Peter Rosenstein, center, is presented with the Pride Heroes award on June 1, 2016. (Washington Blade photo by Michael Key)

Surprised, humbled and proud. That was my reaction after being told I was named a Capital Pride Hero. A couple of months ago, Kevin Naff, my friend and editor at the Blade, asked if I had ever been honored by Pride and now know he was the one who nominated me. Thanks Kevin for all your support over the years. You, Lynne Brown and Brian Pitts, who together resurrected the Washington Blade, make a difference in so many people’s lives.
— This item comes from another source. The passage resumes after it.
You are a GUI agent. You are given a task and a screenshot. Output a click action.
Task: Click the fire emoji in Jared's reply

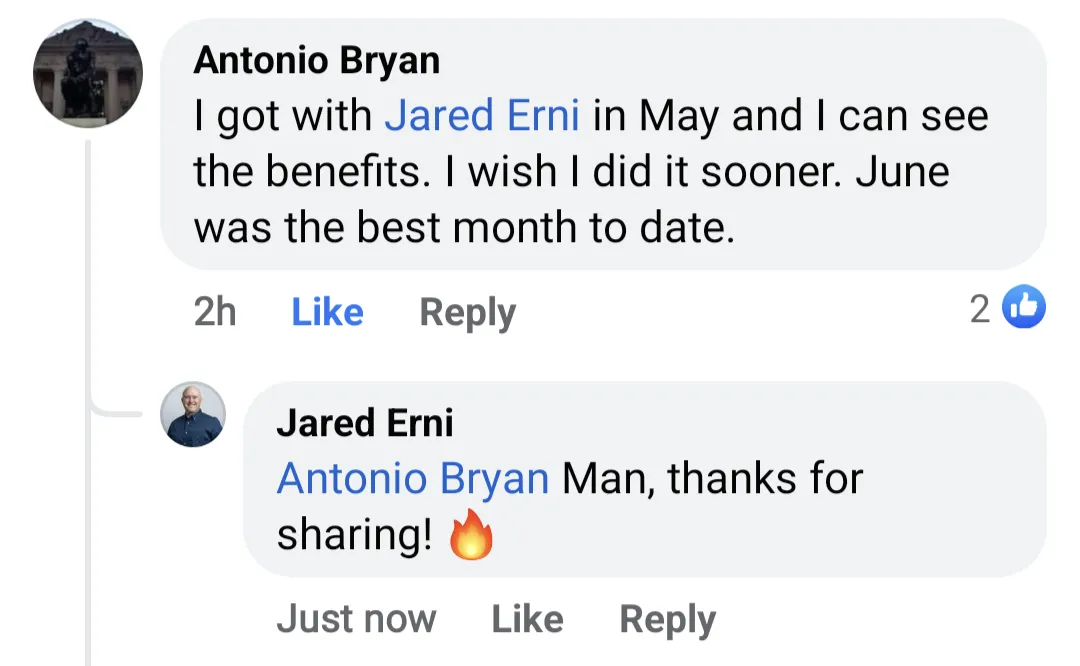pos(472,537)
My thoughts go back to all the Pride celebrations of the past. My first one in 1980 when it was the ‘P Street Festival’ and hiding behind a tree hoping no one would take a picture of me that ended up in the newspaper as I wasn’t out. That is still the case for many who come to Pride for the first time and why Pride is still so important today.

Even though young people are coming out earlier because of the strides we have made many still live in communities where it isn’t easy or with parents who don’t accept them. Some may still feel like I did growing up in New York in the 1960s when I thought I was the only person in my high school of 5,000 more interested in boys than girls.

Even after Stonewall, my connection to the LGBT community was non-existent. My first real contact came in 1972 when I began working for Rep. Bella S. Abzug (D-N.Y.), author of the first LGBT civil rights bill, and meeting the many gay men who supported her. I was still deep in the closet and wouldn’t actually come out until more than 10 years later. It was being at Pride events that helped me to do that. Always an activist fighting for civil rights and women’s rights it was just natural when I came out to become an LGBT activist. Suddenly it was very personal.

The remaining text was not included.